> To do
Only the lines below, from the one with "Click into the Causale text field" through the one with "View История of the object", are to be written out, exactly.

++++++++

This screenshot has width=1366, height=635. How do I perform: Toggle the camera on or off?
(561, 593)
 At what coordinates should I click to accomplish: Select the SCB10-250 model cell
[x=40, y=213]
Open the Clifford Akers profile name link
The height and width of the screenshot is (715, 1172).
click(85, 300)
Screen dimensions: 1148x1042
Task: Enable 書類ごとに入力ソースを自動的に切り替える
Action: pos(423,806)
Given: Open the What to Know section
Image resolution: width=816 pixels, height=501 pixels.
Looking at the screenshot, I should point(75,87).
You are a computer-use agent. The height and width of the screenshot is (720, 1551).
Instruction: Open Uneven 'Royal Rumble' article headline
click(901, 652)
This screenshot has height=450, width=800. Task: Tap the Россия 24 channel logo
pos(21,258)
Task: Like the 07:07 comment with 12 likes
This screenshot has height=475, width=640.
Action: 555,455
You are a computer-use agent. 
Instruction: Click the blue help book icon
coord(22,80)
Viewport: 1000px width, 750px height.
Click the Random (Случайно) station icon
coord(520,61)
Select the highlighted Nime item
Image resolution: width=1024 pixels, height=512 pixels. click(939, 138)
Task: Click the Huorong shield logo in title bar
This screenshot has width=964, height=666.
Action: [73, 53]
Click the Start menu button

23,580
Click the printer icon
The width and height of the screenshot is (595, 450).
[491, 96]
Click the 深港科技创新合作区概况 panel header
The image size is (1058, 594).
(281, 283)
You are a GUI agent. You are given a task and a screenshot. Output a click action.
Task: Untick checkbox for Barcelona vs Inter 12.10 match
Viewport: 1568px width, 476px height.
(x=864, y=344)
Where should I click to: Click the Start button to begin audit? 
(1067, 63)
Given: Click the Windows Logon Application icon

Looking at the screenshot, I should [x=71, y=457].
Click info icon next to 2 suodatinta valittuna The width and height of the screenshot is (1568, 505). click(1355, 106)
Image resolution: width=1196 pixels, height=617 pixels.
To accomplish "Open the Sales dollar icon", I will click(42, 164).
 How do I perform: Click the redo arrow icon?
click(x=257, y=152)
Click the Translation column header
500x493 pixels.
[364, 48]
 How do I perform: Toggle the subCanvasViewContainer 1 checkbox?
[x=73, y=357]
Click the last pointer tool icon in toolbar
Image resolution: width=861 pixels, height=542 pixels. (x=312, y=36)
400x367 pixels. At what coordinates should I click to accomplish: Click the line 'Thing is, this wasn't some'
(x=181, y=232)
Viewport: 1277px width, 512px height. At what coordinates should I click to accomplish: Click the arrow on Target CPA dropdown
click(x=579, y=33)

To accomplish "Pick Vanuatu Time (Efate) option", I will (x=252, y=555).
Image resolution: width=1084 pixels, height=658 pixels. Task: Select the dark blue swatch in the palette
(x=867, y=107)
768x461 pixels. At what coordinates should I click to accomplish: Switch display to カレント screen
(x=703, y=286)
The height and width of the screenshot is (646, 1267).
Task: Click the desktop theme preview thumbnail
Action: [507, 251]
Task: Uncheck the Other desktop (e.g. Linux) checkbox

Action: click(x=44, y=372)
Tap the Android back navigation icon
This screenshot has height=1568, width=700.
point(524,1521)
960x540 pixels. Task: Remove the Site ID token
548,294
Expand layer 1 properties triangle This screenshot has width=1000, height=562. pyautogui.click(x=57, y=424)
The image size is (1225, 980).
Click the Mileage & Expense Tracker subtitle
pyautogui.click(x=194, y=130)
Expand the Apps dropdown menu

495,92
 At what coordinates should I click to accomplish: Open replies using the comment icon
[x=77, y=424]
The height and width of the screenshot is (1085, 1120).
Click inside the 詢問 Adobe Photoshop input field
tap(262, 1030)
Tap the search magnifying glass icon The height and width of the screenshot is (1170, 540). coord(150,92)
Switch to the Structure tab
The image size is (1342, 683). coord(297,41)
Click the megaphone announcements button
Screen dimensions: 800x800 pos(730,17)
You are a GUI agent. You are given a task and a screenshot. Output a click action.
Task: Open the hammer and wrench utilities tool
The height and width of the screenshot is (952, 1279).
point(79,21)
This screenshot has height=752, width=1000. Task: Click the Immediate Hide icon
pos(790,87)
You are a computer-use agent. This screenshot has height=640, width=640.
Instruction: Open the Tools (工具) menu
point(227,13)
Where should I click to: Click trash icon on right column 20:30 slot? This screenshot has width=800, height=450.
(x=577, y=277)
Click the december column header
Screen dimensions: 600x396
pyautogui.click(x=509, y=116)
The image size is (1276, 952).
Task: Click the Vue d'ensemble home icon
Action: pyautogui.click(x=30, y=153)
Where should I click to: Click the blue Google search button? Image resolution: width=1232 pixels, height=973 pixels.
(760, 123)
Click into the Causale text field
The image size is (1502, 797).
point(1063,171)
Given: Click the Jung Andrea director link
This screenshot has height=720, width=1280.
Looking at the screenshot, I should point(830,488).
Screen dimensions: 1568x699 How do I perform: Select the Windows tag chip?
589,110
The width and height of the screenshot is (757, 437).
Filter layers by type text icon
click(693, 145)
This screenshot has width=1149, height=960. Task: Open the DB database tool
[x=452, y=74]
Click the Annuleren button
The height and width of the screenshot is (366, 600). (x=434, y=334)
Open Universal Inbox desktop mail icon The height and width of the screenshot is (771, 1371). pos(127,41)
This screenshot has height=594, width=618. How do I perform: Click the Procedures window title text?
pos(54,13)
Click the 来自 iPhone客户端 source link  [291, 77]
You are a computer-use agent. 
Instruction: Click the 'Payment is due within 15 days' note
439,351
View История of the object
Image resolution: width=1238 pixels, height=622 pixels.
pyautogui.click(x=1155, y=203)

++++++++

> Written answer
Click into the Causale text field
The image size is (1502, 797).
point(1063,171)
Given: Click the Jung Andrea director link
This screenshot has height=720, width=1280.
Looking at the screenshot, I should point(830,488).
Screen dimensions: 1568x699 How do I perform: Select the Windows tag chip?
589,110
The width and height of the screenshot is (757, 437).
Filter layers by type text icon
click(693, 145)
This screenshot has width=1149, height=960. Task: Open the DB database tool
[x=452, y=74]
Click the Annuleren button
The height and width of the screenshot is (366, 600). (x=434, y=334)
Open Universal Inbox desktop mail icon The height and width of the screenshot is (771, 1371). pos(127,41)
This screenshot has height=594, width=618. How do I perform: Click the Procedures window title text?
pos(54,13)
Click the 来自 iPhone客户端 source link  [291, 77]
You are a computer-use agent. 
Instruction: Click the 'Payment is due within 15 days' note
439,351
View История of the object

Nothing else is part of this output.